[Dataset entries]
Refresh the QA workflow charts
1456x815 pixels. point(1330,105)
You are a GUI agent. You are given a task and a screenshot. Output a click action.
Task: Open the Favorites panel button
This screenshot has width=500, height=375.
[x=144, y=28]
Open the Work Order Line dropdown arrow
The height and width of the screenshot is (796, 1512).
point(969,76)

◆ THE TASK
The result should consist solely of the lines from the one that contains "Task: Open the Favorites panel button" to the last line of the records above, reproduced exactly.

◆ SOLUTION TO THE EXERCISE
Task: Open the Favorites panel button
This screenshot has width=500, height=375.
[x=144, y=28]
Open the Work Order Line dropdown arrow
The height and width of the screenshot is (796, 1512).
point(969,76)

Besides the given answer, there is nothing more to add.